April 20, 2017
The Council of Bars and Law Societies of Europe (CCBE), the European Federation of Journalists (EFJ), and the European Association of Judges (EAJ) firmly condemn the ongoing widespread persecution of lawyers, journalists, judges and prosecutors in Turkey.
After the failed coup of 15 July 2016, the Turkish government declared a state of emergency and adopted 21 decree-laws, which led to a serious undermining of human rights and the rule of law across the country. Thousands of judges and prosecutors, and hundreds of journalists and lawyers have been dismissed from jobs, detained, or arrested. A widespread censorship on media has been put in place and hundreds of civil society organisations have been shut down.

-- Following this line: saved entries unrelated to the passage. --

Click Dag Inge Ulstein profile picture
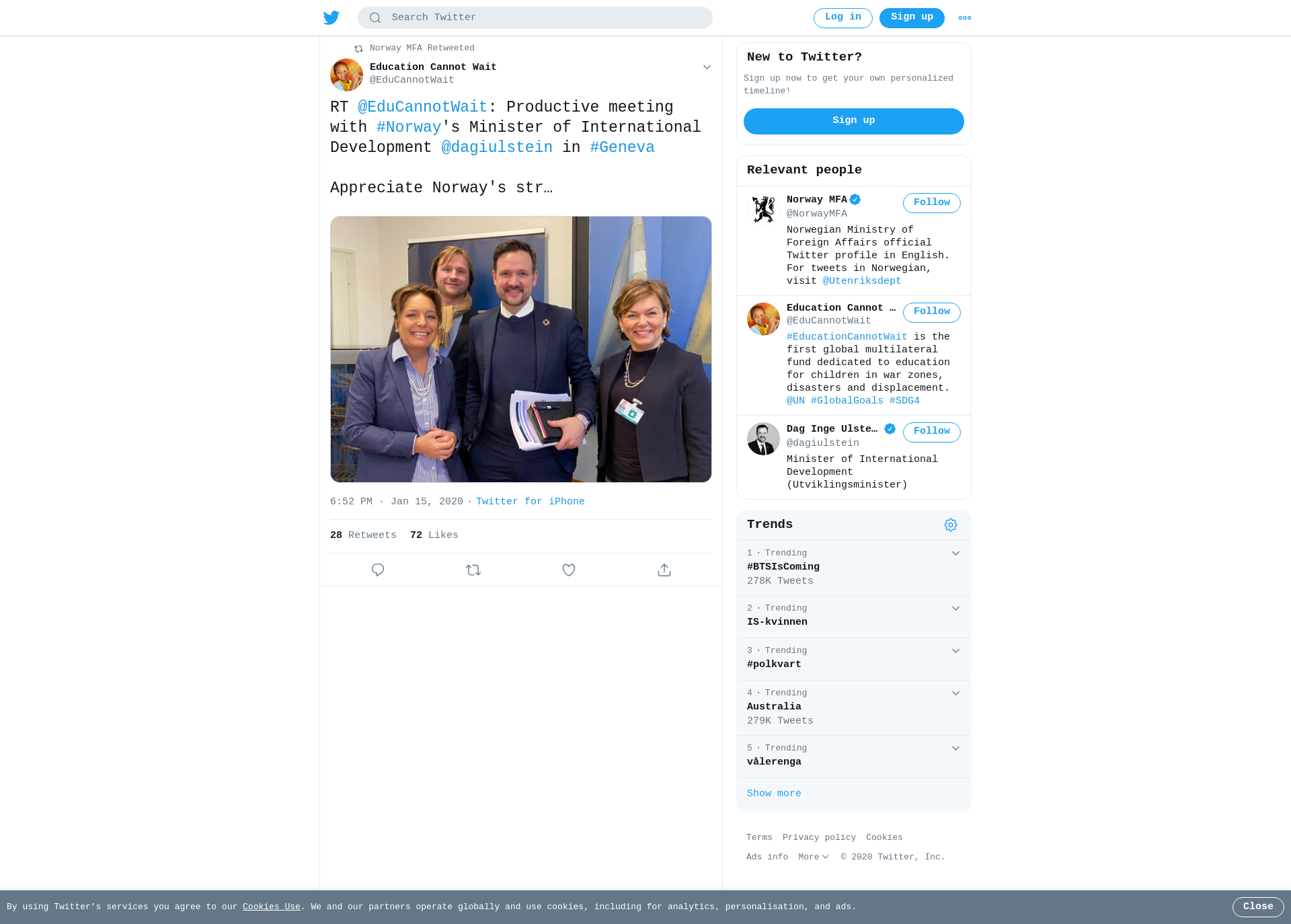The height and width of the screenshot is (924, 1291). tap(763, 438)
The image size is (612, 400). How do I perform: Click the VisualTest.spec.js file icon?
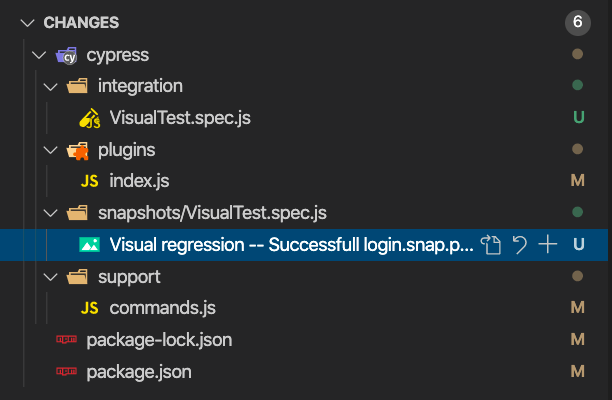90,118
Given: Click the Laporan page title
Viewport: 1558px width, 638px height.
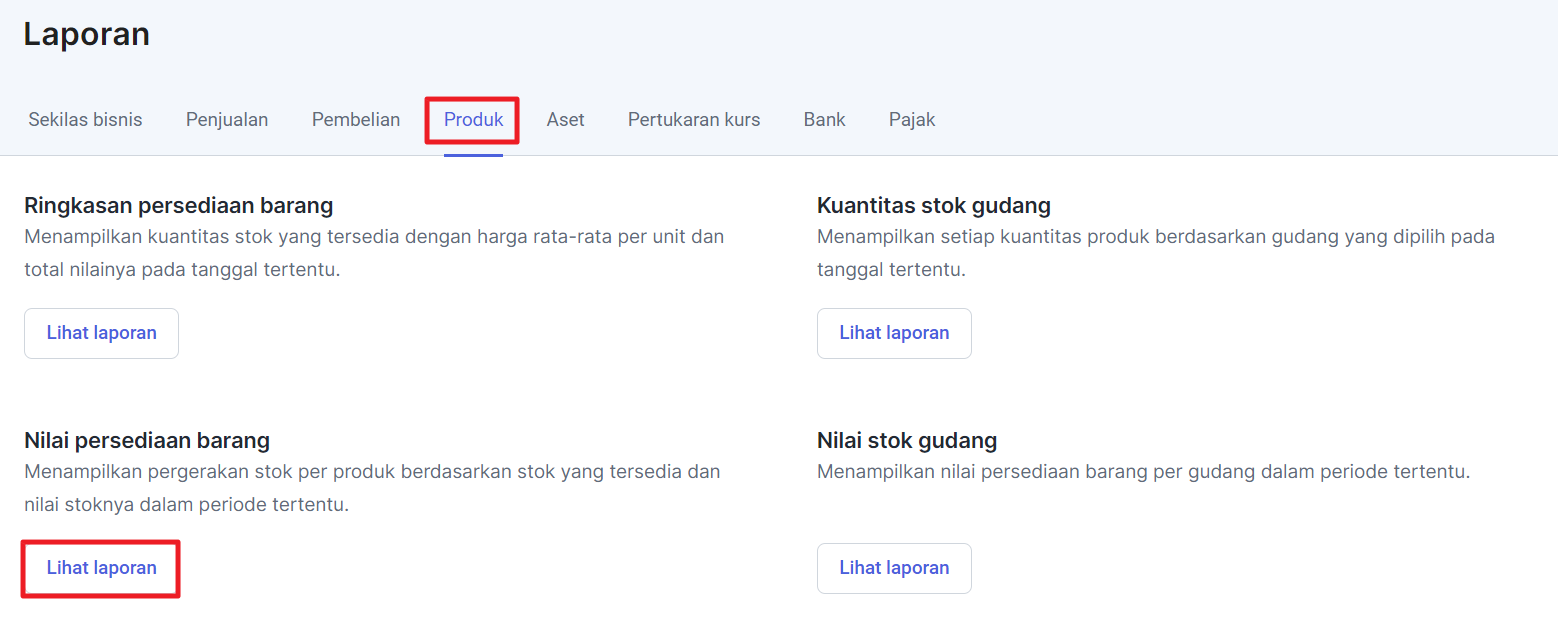Looking at the screenshot, I should pos(86,34).
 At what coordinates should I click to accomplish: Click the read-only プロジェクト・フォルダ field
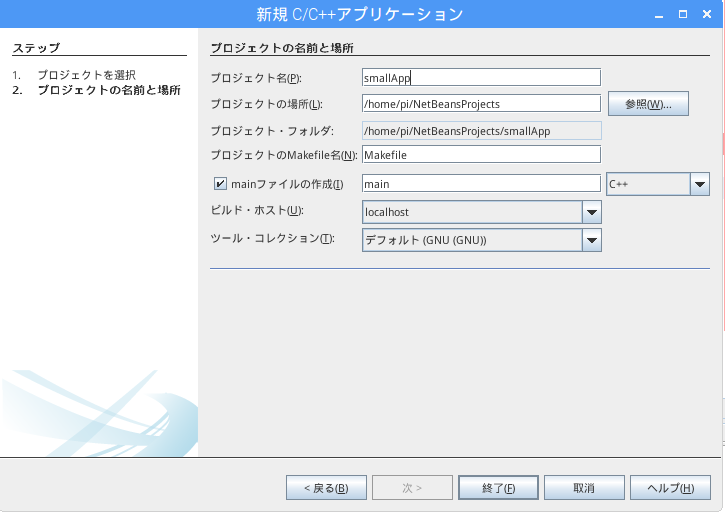[481, 130]
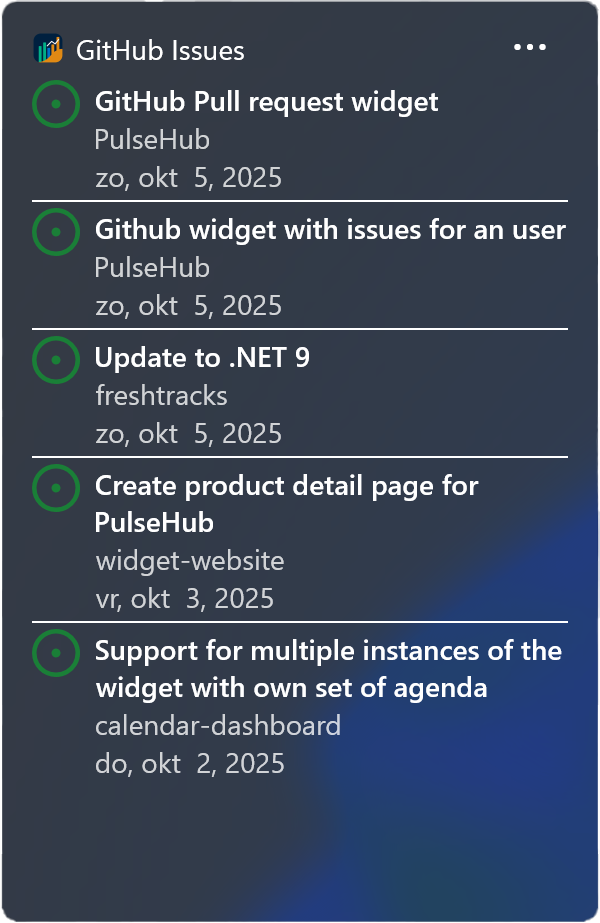
Task: Open the 'Update to .NET 9' issue
Action: click(202, 358)
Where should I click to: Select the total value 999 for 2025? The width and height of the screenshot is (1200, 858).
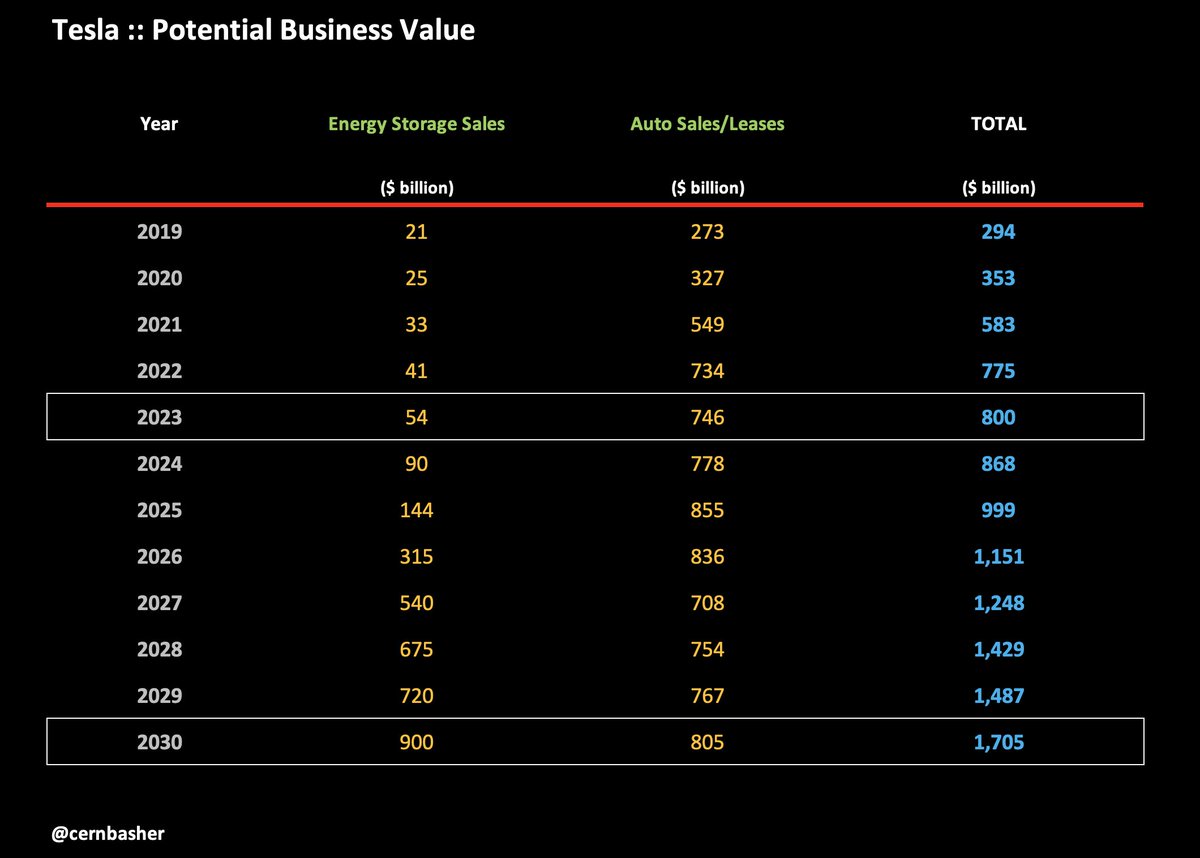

Several lawyers’ associations and the independent judges’ Association YARSAV have been closed down and their assets have been seized or frozen without compensation.
Currently there are around 2000 (out of 4088 dismissed) judges and prosecutors, 350 lawyers and 150 journalists and media workers being detained, with a further 867 lawyers being prosecuted. Most of them are being targeted solely for carrying out their professional activities, on the basis of alleged accusations of supporting terrorist organisations. In many cases, they are detained without charges and without being brought before a judge. When Turkish courts issue detention warrants, they order the freezing of assets, leaving the detained unable to support their families.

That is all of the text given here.